> _WHAT THIS TASK INVOLVES_
Write the data out again exactly, with no pictures.

[Stored dataset items]
□ □ □ □ □ □ □
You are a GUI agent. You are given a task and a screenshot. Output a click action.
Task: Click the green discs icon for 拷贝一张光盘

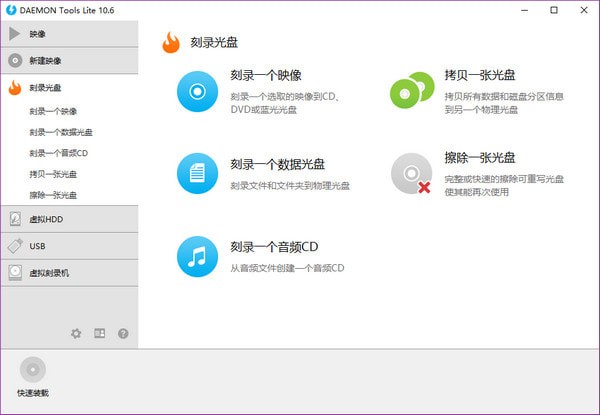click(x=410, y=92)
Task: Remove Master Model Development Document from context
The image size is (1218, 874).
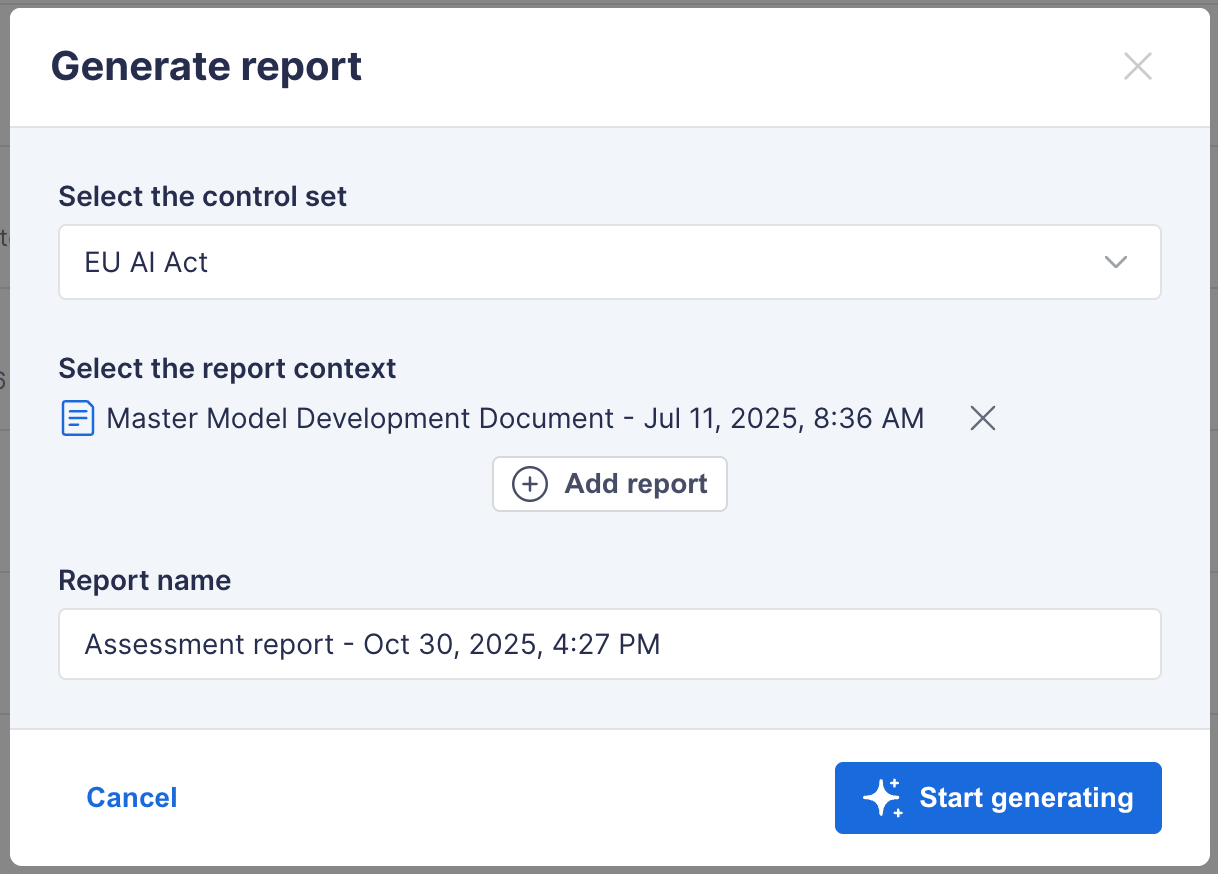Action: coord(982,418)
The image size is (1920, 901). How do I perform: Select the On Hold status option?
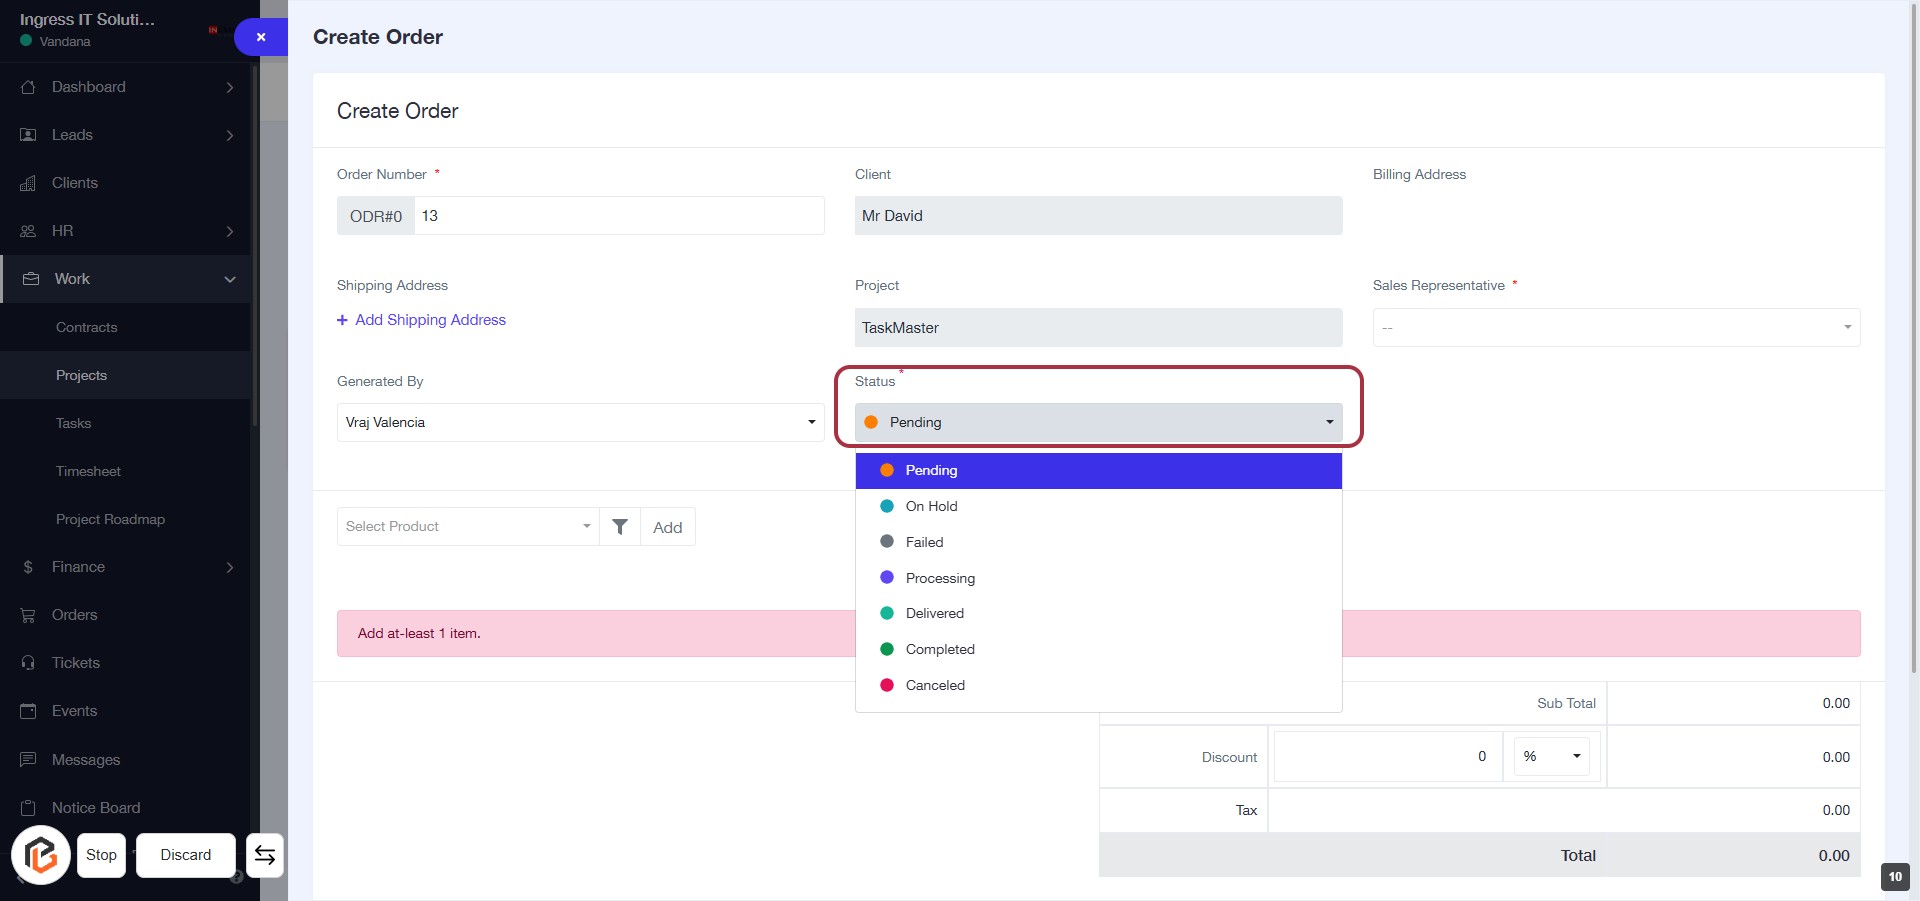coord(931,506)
□ □ □ □ □ □ □
> _RESPONSE TO THE EXERCISE_
You are a GUI agent. You are given a task and a screenshot. Output a click action.
Task: Click the green discs icon for 拷贝一张光盘

click(x=410, y=92)
Task: Remove Master Model Development Document from context
The image size is (1218, 874).
Action: coord(982,418)
The image size is (1920, 901). How do I perform: Select the On Hold status option?
coord(931,506)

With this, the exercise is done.